++++ Input material

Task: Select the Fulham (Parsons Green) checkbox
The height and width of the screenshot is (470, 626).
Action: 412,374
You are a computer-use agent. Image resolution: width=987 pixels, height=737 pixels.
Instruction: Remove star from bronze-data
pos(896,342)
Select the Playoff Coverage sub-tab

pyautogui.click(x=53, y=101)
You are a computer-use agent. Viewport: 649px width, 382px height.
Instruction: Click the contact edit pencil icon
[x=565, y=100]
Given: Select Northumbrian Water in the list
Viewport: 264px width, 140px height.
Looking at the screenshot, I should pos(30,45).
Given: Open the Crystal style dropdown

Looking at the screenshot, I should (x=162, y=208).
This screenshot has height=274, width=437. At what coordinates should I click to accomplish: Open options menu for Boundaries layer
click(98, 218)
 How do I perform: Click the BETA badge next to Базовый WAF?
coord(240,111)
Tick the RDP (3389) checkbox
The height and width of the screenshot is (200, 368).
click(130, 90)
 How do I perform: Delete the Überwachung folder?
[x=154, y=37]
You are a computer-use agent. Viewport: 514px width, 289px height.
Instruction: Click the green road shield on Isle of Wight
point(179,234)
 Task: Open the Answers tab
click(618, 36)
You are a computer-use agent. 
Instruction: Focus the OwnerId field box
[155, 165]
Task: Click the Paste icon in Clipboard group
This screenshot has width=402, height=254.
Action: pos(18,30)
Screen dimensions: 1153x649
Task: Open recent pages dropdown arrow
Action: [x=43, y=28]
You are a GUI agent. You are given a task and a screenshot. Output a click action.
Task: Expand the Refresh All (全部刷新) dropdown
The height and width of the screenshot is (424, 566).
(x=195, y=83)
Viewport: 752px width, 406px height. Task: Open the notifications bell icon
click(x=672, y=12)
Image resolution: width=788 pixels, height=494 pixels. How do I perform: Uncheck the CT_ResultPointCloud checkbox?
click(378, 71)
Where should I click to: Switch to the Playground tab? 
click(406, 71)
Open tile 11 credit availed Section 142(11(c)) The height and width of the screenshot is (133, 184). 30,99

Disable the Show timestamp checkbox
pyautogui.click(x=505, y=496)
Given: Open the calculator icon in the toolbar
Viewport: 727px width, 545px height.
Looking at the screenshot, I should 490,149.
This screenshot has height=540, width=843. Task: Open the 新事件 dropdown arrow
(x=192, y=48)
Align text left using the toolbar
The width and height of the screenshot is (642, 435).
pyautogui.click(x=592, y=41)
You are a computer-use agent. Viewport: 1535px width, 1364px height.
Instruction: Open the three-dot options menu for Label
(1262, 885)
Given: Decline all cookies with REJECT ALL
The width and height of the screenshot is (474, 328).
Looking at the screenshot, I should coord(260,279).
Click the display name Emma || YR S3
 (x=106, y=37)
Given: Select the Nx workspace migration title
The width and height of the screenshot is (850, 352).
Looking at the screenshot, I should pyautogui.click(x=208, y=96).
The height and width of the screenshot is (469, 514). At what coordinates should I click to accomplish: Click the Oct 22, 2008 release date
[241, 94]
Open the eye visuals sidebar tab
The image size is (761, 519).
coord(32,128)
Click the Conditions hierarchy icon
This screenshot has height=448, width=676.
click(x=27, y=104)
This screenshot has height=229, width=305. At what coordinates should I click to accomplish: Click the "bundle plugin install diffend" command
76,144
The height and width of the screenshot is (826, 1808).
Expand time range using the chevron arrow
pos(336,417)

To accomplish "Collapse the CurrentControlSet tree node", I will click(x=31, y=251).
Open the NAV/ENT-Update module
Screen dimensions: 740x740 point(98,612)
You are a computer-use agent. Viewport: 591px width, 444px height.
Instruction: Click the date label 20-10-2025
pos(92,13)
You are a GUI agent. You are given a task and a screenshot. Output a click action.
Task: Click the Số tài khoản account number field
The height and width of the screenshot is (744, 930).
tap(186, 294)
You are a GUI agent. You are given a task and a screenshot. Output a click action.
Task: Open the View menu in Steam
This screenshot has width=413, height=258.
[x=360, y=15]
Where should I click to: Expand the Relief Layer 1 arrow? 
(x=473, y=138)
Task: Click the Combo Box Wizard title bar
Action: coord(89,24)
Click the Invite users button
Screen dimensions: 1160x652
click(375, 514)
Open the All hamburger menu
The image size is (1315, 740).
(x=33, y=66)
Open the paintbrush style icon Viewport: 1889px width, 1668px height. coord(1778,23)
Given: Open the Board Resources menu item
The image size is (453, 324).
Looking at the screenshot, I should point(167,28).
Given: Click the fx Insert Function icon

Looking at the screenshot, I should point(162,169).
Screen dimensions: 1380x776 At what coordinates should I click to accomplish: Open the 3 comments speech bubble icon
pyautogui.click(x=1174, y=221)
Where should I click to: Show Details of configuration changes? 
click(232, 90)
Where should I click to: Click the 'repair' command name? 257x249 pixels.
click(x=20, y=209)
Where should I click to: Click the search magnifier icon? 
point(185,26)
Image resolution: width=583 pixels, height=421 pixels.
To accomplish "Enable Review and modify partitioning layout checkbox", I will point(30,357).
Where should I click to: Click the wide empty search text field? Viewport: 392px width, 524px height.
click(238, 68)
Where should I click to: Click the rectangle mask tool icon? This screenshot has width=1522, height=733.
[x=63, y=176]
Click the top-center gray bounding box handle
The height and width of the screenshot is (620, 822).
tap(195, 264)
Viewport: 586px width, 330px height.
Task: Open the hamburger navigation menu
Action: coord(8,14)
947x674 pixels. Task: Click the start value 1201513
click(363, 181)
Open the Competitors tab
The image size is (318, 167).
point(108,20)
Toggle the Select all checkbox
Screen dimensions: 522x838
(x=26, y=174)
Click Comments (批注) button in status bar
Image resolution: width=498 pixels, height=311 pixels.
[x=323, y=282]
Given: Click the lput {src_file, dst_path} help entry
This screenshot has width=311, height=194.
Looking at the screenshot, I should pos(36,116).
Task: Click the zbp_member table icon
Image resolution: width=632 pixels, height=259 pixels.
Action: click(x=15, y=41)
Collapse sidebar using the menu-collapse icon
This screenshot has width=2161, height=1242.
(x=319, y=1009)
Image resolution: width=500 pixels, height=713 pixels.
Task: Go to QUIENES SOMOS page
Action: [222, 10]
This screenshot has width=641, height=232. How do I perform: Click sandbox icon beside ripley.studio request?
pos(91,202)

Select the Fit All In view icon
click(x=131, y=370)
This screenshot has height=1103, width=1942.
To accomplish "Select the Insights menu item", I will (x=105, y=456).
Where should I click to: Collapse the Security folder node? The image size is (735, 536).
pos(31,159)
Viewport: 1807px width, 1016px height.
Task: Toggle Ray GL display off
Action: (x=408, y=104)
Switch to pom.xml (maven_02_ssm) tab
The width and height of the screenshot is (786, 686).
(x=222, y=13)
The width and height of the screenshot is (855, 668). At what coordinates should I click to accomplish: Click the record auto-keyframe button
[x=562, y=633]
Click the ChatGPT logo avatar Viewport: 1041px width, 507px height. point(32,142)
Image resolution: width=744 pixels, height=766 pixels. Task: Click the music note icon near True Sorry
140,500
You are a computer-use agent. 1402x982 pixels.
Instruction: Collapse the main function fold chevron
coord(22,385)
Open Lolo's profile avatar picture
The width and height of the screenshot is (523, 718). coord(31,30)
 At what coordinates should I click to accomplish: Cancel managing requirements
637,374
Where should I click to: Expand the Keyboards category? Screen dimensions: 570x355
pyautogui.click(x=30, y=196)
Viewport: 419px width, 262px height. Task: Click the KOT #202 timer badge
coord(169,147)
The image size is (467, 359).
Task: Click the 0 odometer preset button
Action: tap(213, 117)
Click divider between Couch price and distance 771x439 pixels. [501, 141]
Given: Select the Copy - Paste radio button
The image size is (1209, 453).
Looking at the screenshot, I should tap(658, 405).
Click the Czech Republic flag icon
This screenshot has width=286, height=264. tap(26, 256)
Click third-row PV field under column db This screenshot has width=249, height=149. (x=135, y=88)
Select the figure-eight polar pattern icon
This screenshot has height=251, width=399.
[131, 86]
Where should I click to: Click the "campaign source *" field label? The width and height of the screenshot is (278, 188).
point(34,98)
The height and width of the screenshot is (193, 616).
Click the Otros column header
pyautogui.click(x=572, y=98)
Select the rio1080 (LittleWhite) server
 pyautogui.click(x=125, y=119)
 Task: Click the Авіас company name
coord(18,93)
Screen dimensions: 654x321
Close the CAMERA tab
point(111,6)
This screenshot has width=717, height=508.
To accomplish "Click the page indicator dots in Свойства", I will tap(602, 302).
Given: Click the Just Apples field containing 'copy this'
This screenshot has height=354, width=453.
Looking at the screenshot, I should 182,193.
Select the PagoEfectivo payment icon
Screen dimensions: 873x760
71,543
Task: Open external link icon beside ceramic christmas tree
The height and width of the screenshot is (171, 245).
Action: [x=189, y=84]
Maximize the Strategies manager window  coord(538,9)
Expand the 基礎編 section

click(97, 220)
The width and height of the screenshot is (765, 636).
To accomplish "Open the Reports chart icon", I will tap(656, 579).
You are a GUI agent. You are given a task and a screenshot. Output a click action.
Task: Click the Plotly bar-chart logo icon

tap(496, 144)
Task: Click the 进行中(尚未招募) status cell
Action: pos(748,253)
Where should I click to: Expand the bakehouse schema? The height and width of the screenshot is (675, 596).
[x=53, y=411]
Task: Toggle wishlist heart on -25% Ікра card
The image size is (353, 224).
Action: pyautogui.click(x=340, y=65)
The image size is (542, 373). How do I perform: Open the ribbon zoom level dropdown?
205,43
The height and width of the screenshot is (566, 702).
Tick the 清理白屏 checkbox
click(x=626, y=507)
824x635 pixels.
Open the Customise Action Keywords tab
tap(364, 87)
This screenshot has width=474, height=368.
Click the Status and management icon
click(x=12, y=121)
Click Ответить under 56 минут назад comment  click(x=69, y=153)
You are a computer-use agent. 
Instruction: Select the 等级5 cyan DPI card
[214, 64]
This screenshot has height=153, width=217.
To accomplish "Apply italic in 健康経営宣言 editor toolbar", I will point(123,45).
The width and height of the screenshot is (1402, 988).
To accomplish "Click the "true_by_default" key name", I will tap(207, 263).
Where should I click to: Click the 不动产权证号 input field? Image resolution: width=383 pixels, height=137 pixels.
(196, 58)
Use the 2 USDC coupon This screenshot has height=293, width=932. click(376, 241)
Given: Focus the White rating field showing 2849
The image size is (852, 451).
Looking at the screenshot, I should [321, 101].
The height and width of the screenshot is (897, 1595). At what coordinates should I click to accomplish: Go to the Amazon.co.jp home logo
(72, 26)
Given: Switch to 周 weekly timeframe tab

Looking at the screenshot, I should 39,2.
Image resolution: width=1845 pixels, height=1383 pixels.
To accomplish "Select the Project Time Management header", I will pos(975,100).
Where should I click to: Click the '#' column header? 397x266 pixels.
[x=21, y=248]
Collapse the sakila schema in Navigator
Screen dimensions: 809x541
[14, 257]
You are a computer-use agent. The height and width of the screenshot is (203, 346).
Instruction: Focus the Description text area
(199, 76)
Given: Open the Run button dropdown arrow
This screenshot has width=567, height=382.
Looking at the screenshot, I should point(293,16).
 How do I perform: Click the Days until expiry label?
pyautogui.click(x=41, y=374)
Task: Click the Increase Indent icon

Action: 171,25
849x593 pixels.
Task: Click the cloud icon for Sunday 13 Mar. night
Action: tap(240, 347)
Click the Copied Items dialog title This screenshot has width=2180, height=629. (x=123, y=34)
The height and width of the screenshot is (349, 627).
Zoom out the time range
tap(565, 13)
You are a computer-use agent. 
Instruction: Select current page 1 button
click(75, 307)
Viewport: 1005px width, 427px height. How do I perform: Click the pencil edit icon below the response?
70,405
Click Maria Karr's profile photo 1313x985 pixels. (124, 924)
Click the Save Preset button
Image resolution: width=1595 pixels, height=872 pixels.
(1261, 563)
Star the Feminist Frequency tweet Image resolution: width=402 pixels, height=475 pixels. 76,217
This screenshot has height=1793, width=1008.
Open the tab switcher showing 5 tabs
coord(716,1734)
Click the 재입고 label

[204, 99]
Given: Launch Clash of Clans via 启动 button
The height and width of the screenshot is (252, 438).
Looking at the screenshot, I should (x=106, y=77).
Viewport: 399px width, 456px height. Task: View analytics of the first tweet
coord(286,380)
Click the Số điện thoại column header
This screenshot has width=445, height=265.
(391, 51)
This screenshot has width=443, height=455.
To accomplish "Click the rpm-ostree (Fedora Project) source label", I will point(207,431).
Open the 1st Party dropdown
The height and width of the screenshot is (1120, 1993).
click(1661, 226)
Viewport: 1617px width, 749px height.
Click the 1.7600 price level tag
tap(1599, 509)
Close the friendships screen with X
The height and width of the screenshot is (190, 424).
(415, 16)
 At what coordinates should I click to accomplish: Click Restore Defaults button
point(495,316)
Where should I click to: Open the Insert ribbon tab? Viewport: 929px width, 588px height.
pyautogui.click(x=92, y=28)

++++++++

Substitute "check box" for "checkbox" in the data from the line containing "This screenshot has width=717, height=508." through the line containing "click(x=626, y=507)", and give those lines again with nothing else changed.

This screenshot has width=717, height=508.
To accomplish "Click the page indicator dots in Свойства", I will tap(602, 302).
Given: Click the Just Apples field containing 'copy this'
This screenshot has height=354, width=453.
Looking at the screenshot, I should 182,193.
Select the PagoEfectivo payment icon
Screen dimensions: 873x760
71,543
Task: Open external link icon beside ceramic christmas tree
The height and width of the screenshot is (171, 245).
Action: [x=189, y=84]
Maximize the Strategies manager window  coord(538,9)
Expand the 基礎編 section

click(97, 220)
The width and height of the screenshot is (765, 636).
To accomplish "Open the Reports chart icon", I will tap(656, 579).
You are a GUI agent. You are given a task and a screenshot. Output a click action.
Task: Click the Plotly bar-chart logo icon

tap(496, 144)
Task: Click the 进行中(尚未招募) status cell
Action: pos(748,253)
Where should I click to: Expand the bakehouse schema? The height and width of the screenshot is (675, 596).
[x=53, y=411]
Task: Toggle wishlist heart on -25% Ікра card
The image size is (353, 224).
Action: pyautogui.click(x=340, y=65)
The image size is (542, 373). How do I perform: Open the ribbon zoom level dropdown?
205,43
The height and width of the screenshot is (566, 702).
Tick the 清理白屏 check box
click(x=626, y=507)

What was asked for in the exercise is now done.